Memorization is out of fashion. The days of reciting multiplication facts out loud, or performing a poem from memory are in the past. These methods have been replaced by more interactive learning, discussion, questions… all good things.
And yet… numerous studies point to the benefits of memorization.
This article lists increased neural plasticity and creativity among other benefits.
POW’s have been grateful for every scrap of poetry lodged in their heads.
Music teachers still know the value of it, requiring students of all levels to memorize every note and swell in sound.
“If we do not learn by heart, the heart does not feel the rhythms of poetry as echoes or variations of its own insistent beat.” Catherine Robson.
There is something to taking words into yourself and making it a part of you.
For a solid year we consistently memorized 1 scripture a month as a family. At the time, Josh was 4 and Anna 2. Saying big words in their little raspy voices. They each had a favorite and could say it with excitement.
Josh’s was and is Joshua 1:8 “Be strong and have great courage, be not afraid, nor dismayed….”
Anna’s was and is Alma 32:21: “And now as I said unto you concerning faith….”
And then… we got busier and it fell by the wayside.
I have always felt closest to God when I am reading his words. My mind doesn’t always focus when I pray being still is as foreign in our world as route memorization.
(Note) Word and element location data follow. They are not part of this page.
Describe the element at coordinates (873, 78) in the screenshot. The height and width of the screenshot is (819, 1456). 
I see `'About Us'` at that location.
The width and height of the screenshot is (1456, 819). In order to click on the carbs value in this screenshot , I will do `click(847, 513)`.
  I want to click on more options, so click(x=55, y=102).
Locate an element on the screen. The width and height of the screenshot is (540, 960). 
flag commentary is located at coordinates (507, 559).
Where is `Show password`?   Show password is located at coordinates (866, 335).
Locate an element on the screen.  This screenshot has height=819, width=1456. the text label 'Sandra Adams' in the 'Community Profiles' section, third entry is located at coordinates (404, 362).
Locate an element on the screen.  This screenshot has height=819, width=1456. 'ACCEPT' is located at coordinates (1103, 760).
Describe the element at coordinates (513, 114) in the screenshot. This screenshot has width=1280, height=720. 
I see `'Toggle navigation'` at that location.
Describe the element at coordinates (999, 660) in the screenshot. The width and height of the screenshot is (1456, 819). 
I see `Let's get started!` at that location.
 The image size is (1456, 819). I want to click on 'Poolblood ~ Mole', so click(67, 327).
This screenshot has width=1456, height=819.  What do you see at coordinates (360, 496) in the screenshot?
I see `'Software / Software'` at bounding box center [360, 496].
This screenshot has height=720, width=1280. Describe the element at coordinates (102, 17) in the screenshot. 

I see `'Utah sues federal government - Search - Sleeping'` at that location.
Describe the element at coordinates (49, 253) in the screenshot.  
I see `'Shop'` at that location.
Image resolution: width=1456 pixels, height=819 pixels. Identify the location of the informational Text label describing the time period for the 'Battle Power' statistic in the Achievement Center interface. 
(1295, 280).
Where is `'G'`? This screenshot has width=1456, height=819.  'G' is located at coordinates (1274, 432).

But when I’m reading, pondering, cross referencing I can feel Him near, I feel guided, encouraged, inspired and often am guided to what I need to do to be better.
So we are recommitting ourselves to memorizing.
This year the Friend has suggested scriptures to memorize. Which is what we’ve been using, but I think I will also let my kids pick ones they want us to learn, one’s that speak to them.
The first day we read the scripture together and make up actions to help us remember it. We try to say it once a day over the month and talk about what it means, little by little. And little by little I hope it worms it’s way into their thoughts. By the end of the month I ask them each what they can learn from it or how it helps them, and hopefully they can answer.
Before I would worry that I couldn’t remember all the scriptures we’d memorized. I’d keep lists, try and invent memory games, quiz them on scriptures we’d talked about in the past, anxious that the words would escape their moldable minds. It led to stress where there should have been calm.
Now I let it be. Do what I can and hope I can bring a feeling of peace and that at least the feeling stays.
I hope this process helps them to love the scriptures, I hope the words that they need at any given time will float to the tops of their minds because they’ve become a part of them and have become written on their hearts.